[Task directions]
Which lines of the records below contain the string "with"? Report each of them.
(Input data)
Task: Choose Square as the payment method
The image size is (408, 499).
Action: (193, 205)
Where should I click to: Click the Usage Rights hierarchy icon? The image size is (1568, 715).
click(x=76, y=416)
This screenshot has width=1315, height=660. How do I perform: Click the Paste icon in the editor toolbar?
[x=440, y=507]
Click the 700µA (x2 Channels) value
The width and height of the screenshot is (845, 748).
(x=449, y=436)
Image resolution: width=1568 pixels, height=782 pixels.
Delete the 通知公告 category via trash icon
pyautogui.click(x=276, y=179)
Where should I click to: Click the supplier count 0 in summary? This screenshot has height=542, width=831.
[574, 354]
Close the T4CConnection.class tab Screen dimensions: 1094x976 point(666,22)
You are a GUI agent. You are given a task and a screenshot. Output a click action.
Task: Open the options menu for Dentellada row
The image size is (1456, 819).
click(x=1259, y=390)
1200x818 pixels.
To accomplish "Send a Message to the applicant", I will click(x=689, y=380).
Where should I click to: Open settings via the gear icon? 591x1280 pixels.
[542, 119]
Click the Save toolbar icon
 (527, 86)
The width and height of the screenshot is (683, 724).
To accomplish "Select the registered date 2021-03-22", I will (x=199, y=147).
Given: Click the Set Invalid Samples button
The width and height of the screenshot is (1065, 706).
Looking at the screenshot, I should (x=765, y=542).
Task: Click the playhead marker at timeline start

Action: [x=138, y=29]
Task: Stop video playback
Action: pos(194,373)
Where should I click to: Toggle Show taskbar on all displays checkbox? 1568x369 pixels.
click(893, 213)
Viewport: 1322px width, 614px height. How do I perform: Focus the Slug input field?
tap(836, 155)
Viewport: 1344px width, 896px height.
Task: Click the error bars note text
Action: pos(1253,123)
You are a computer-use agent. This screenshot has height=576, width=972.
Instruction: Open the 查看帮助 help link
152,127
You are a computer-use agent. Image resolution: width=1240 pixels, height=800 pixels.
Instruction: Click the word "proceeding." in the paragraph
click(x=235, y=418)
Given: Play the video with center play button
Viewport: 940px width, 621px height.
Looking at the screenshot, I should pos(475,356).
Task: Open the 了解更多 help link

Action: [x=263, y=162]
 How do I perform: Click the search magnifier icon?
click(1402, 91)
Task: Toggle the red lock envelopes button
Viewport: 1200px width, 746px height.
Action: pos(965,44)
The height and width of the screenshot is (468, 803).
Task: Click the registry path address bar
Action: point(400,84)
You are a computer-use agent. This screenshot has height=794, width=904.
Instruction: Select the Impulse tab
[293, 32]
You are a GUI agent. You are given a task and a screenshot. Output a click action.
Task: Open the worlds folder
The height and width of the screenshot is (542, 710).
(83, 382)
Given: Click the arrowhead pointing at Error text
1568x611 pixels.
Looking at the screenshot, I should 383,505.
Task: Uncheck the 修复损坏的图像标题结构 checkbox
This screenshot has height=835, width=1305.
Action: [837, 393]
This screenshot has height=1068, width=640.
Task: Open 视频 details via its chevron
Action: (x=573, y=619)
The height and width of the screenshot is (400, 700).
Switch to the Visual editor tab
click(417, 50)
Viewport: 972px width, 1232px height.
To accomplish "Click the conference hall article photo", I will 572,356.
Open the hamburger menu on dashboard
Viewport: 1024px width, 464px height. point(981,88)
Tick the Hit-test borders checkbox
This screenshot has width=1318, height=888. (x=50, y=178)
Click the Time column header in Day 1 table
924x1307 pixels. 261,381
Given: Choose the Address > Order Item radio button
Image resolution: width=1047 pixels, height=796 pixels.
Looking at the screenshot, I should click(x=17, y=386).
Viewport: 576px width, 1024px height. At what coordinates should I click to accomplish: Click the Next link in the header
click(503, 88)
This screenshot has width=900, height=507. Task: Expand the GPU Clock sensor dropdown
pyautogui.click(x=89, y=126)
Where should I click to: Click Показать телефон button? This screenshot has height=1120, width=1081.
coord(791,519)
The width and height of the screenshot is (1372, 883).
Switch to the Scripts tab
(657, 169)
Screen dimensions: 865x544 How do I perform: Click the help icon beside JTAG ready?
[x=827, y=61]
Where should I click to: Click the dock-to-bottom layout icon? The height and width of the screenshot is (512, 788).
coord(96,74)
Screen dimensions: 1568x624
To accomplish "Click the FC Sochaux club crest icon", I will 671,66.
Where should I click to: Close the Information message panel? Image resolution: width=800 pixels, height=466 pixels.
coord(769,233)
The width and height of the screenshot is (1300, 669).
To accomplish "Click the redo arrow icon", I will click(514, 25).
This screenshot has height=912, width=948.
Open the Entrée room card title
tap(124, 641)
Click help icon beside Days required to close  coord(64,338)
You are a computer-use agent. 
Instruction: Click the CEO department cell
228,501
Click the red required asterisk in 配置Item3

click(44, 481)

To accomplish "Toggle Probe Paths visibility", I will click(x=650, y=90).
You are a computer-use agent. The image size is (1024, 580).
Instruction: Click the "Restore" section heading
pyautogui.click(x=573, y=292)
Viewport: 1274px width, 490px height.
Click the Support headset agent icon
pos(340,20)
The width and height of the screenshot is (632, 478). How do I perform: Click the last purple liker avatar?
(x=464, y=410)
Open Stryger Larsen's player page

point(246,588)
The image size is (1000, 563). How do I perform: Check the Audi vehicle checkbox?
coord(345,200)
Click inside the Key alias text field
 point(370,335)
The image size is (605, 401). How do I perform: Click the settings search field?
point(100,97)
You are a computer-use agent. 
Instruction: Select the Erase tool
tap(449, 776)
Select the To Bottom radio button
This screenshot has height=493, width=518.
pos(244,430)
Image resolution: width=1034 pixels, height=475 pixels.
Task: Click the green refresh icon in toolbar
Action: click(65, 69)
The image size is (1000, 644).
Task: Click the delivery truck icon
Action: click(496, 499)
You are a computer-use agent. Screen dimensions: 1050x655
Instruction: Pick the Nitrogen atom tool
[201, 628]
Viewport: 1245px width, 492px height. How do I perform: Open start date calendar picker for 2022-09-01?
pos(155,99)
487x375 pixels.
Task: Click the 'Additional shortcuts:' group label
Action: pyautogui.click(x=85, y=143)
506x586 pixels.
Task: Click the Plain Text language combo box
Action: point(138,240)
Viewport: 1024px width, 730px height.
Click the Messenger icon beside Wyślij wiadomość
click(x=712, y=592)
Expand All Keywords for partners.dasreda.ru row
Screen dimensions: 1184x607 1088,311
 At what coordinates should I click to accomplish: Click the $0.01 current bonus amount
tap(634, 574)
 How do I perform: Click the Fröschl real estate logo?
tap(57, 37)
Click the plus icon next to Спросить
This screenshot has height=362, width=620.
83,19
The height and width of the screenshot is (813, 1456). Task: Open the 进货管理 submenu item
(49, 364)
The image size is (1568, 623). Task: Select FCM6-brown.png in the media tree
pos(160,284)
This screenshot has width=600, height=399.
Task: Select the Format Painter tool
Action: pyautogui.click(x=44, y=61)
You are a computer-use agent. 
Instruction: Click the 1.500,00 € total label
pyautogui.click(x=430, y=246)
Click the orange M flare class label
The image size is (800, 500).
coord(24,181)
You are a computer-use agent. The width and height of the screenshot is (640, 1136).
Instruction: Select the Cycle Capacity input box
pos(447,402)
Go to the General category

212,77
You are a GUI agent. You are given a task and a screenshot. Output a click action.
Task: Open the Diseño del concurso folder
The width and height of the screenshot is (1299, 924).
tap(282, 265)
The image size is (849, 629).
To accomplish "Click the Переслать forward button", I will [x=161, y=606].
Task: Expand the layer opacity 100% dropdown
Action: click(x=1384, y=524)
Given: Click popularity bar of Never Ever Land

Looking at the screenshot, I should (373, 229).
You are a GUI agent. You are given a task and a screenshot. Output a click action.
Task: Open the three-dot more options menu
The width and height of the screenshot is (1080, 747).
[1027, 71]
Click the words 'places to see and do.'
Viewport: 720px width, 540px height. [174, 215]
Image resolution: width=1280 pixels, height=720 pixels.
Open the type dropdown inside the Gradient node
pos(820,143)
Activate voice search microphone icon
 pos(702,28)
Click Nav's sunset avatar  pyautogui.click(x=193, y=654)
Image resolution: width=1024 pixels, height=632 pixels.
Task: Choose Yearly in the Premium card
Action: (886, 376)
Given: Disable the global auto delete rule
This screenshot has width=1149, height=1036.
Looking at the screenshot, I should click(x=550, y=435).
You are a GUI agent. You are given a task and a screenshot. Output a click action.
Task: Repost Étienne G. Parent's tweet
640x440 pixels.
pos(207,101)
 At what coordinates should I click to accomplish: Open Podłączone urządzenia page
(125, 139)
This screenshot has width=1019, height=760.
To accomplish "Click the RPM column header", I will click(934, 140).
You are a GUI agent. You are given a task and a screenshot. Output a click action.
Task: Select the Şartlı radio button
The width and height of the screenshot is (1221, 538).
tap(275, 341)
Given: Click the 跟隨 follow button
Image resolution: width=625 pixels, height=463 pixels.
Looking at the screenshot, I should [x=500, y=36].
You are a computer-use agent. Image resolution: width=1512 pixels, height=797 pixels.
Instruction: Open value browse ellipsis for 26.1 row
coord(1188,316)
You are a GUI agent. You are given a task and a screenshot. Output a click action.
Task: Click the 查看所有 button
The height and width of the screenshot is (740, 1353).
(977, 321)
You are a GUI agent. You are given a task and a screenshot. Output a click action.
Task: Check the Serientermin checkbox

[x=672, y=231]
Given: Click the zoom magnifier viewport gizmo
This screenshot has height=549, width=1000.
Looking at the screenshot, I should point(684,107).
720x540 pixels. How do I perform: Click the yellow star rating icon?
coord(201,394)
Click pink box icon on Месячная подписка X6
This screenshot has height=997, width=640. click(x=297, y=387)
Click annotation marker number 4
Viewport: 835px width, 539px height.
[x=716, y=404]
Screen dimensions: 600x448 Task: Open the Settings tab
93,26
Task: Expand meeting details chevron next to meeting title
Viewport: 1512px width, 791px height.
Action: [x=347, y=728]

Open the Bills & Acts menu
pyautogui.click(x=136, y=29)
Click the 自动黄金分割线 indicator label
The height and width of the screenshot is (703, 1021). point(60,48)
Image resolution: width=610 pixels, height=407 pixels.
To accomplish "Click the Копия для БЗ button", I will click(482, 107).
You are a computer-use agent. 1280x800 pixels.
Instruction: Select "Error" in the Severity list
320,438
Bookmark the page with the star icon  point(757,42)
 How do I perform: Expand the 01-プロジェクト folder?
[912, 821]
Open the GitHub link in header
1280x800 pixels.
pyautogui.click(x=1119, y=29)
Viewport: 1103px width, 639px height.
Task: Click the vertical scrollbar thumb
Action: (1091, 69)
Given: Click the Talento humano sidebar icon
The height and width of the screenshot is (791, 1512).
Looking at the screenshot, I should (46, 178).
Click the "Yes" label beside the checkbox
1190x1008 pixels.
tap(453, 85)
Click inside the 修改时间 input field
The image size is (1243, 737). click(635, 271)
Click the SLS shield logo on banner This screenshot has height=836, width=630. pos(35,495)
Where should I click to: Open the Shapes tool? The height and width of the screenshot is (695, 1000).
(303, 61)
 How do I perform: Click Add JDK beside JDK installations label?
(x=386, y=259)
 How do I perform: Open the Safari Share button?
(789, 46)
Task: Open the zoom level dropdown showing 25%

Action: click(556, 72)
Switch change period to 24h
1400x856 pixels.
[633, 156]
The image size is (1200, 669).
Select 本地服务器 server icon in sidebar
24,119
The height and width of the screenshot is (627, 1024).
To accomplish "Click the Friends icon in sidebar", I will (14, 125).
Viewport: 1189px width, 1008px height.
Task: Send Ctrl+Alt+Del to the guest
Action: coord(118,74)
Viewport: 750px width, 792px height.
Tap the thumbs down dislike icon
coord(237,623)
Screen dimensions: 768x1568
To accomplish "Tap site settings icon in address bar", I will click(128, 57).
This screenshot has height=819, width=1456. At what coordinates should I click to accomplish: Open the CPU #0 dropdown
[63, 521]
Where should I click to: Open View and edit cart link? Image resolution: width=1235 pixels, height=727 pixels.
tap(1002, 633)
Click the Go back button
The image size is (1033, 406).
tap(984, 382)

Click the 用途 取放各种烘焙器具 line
(End Input data)
[Reply to the exercise]
Given: Play the video with center play button
Bookmark the page with the star icon  point(757,42)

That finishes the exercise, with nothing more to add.